Dataset records:
****************************************
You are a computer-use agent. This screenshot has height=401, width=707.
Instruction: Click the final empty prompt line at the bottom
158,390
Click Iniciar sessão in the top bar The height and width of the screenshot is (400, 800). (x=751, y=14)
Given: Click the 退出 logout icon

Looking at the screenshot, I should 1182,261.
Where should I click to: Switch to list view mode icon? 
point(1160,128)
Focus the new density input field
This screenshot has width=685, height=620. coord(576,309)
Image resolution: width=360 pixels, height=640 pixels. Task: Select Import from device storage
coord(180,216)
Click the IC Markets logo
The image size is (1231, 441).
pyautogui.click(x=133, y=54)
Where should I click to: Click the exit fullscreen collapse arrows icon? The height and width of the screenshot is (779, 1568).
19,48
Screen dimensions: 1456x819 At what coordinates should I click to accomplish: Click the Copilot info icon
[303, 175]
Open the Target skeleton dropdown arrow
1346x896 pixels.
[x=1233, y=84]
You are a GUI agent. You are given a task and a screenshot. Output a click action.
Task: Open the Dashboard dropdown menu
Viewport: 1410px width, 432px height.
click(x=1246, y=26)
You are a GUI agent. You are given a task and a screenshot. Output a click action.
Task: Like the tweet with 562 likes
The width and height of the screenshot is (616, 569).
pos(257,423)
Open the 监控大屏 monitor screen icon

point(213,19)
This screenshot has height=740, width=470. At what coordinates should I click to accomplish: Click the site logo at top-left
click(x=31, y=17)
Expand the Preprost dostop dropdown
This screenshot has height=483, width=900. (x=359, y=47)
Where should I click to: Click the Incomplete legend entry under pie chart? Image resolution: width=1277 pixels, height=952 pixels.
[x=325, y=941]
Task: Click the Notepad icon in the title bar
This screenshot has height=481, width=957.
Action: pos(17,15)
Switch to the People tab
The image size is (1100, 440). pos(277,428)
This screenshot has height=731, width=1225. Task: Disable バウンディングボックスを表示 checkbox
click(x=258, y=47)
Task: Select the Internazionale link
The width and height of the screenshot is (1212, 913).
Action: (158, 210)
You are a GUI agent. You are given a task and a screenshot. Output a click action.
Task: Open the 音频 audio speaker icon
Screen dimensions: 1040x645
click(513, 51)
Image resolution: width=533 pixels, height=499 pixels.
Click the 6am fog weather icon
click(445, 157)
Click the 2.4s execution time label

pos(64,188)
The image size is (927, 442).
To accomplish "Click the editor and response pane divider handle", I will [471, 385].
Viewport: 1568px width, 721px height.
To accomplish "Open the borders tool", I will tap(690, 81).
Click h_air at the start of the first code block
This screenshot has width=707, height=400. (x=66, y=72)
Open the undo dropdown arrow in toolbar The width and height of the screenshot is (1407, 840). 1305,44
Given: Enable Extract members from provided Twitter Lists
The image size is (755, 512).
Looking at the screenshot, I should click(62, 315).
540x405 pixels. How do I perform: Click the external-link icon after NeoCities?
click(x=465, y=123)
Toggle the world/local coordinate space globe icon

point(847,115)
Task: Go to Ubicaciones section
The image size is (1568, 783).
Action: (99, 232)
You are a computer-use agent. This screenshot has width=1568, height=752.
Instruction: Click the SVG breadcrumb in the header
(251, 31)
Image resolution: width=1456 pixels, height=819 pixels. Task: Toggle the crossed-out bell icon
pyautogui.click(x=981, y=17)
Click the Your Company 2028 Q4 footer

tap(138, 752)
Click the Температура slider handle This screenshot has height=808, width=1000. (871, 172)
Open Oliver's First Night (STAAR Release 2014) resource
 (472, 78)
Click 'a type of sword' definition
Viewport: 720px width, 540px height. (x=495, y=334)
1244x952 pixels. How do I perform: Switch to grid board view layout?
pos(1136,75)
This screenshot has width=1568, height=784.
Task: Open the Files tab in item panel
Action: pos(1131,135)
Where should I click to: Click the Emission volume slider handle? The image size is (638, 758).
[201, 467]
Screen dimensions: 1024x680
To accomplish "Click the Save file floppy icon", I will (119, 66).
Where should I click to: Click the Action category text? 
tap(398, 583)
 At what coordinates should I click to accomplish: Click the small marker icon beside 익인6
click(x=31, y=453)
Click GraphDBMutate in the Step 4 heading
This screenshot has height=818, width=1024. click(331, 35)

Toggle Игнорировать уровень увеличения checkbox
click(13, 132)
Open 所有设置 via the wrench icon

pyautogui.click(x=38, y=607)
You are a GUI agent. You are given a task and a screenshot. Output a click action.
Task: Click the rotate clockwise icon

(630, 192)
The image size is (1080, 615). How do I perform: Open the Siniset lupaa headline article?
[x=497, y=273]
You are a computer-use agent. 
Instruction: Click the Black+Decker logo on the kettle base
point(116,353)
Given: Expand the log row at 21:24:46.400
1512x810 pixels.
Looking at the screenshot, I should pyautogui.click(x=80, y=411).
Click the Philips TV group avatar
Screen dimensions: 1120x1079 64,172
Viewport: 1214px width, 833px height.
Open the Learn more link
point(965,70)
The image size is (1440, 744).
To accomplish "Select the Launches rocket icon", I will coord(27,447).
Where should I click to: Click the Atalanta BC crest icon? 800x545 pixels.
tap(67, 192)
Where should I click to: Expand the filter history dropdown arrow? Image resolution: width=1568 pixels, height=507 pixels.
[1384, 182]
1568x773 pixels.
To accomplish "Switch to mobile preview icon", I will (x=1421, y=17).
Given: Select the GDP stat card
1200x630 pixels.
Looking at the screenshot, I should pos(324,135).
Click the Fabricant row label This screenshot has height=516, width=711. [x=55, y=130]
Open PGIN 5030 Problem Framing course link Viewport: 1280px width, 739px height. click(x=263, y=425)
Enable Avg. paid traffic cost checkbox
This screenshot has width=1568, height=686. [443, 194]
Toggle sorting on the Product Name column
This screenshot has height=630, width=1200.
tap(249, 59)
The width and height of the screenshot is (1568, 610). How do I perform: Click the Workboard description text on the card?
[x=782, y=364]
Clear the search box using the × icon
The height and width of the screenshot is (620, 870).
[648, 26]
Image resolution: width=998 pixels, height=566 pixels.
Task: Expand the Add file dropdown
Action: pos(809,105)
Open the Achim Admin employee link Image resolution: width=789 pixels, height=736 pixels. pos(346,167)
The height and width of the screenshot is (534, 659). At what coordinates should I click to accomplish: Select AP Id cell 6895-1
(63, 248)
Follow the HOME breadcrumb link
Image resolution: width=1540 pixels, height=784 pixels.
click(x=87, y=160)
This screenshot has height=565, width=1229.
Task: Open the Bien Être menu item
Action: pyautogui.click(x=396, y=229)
****************************************
Pull out each line of the entries above that contains the word "dropdown", matching case exactly.

Result below:
Open the Target skeleton dropdown arrow
Task: Open the Dashboard dropdown menu
Expand the Preprost dostop dropdown
Open the undo dropdown arrow in toolbar The width and height of the screenshot is (1407, 840). 1305,44
Where should I click to: Expand the filter history dropdown arrow? Image resolution: width=1568 pixels, height=507 pixels.
Task: Expand the Add file dropdown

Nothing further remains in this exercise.